National Interest, The, Spring, 1993 by Richard Pipes

There is no mystery why the Communist nomenklatura should have insisted on the "popular" and "democratic" nature of the upheaval that had brought it to power. Lacking either czarism's traditional mandate or a popular mandate validated by elections, they had to have recourse to a nebulous historic claim of support by an abstraction called "the masses." It is less apparent why a Western historian, not subject to party controls, should embrace such a fatuous claim.

For the facts bearing on the circumstances under which the Bolsheviks took power show it to be devoid of substance. Even the chief managers of October, Lenin and Trotsky, did not pretend (except in a rhetorical fashion) that they responded to popular clamor and were carried to power on the shoulders of the masses. Lenin instructed his followers in Russia to arm the workers for a rising against the Provisional Government at the beginning of March 1917, the instant he had learned in Switzerland of the February Revolution; he justified his startling strategy in the "April Theses" on returning to Russia four weeks later. This stance he assumed before the population had had time to become disenchanted with the new order: it was an a priori political decision inspired by the conviction that the liberal and socialist intellectuals running the Provisional Government were both inept and weak. The wishes of the "masses" did not even enter his calculations.

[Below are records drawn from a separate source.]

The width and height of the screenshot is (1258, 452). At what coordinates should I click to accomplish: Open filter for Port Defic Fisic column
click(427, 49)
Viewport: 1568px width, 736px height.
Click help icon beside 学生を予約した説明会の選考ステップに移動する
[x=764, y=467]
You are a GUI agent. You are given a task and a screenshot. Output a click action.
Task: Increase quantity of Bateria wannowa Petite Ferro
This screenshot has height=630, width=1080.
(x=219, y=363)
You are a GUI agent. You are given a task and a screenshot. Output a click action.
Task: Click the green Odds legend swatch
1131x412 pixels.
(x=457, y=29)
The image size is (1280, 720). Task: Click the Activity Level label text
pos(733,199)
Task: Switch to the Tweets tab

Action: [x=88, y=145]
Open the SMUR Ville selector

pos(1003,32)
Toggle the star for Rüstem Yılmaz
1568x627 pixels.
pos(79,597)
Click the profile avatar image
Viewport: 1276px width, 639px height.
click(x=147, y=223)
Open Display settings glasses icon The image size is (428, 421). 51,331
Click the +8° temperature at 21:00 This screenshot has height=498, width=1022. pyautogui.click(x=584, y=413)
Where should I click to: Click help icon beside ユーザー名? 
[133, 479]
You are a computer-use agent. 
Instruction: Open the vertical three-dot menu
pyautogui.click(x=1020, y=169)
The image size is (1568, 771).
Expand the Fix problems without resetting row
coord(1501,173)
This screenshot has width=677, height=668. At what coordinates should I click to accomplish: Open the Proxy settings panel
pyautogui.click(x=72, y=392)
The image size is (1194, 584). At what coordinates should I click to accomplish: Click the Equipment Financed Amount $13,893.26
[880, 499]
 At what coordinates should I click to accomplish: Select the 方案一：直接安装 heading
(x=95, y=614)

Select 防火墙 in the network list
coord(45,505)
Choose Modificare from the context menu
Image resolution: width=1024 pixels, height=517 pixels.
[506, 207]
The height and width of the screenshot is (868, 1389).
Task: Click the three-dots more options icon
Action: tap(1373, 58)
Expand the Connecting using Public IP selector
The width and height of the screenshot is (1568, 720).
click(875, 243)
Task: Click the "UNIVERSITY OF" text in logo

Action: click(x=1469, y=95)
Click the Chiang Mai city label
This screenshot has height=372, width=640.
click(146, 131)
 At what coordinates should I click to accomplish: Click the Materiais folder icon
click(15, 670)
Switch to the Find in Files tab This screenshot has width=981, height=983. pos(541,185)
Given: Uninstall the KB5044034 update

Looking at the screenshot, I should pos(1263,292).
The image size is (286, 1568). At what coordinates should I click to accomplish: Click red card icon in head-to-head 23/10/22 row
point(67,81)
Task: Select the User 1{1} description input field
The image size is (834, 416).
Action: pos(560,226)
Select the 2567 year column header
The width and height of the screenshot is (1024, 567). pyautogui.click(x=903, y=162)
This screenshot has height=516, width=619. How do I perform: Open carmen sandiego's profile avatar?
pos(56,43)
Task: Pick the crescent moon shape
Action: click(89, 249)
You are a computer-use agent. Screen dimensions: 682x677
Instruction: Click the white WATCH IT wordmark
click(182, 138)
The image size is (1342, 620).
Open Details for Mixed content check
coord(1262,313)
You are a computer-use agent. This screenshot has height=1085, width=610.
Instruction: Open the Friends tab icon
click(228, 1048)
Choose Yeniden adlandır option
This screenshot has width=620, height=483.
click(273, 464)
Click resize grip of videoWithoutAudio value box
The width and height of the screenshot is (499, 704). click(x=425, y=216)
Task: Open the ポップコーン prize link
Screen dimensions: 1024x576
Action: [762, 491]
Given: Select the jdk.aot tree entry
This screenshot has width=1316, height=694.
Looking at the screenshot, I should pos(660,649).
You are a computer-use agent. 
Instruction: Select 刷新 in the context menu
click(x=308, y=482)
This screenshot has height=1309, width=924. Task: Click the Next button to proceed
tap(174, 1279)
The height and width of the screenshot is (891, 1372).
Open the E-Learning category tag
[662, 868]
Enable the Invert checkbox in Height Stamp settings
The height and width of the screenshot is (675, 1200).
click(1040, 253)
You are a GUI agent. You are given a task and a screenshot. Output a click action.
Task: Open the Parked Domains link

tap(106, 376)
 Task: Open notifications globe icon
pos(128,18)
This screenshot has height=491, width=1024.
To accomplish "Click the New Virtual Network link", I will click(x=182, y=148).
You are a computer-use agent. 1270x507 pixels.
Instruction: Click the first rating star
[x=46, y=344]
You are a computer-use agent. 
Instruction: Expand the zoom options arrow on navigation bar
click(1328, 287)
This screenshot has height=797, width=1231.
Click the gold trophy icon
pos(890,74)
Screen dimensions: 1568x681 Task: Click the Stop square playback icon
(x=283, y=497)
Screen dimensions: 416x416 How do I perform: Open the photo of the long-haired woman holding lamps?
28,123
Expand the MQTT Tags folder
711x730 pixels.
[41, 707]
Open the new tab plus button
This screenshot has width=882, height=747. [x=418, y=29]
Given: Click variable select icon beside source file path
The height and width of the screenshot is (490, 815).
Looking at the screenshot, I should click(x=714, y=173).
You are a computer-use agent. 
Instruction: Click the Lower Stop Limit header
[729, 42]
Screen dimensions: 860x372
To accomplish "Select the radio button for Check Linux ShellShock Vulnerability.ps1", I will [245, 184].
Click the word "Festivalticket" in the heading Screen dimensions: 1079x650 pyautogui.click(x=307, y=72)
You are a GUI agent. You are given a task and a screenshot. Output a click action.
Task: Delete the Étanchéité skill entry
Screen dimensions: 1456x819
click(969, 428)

Lenin altogether did not believe in popular revolutions. In July 1917 he wrote: "in times of revolution it is not enough to ascertain the 'will of the majority' ... we see countless instances of how the better organized, more conscious, better-armed minority imposed its will on the majority and conquered it."(10) These words would seem to range Lenin on the side not of the revisionists but of their opponents. In September and October 1917, while hiding from the police and out of touch with the day-to-day activities of the Bolshevik Central Committee, Lenin sent it urgent letters demanding that an armed insurrection be carried out without further delays. Never mind the Second Congress of Soviets, which his followers wanted officially to proclaim the new regime: no revolution waits for votes. Seize power and then we will take care of the rest. Unless you act promptly all will be lost. These were not the counsels of a man who saw himself as a tool of the people. Lenin's sense of urgency was due, above all, to the fear--justified by subsequent events--that the elections to the Constituent Assembly, scheduled for mid-November, would reveal the Bolsheviks to be a minority party not empowered to speak in the name of the "masses."

During the night of October 10, the Bolshevik Central Committee finally resolved to seize power. The decision was taken in deepest secrecy: when, a few days later, in a newspaper interview, Kamenev revealed Bolshevik intentions, the outraged Lenin demanded that he be expelled from the party. This was the behavior of a classic conspirator rather than of someone acting in response to pressures "from below."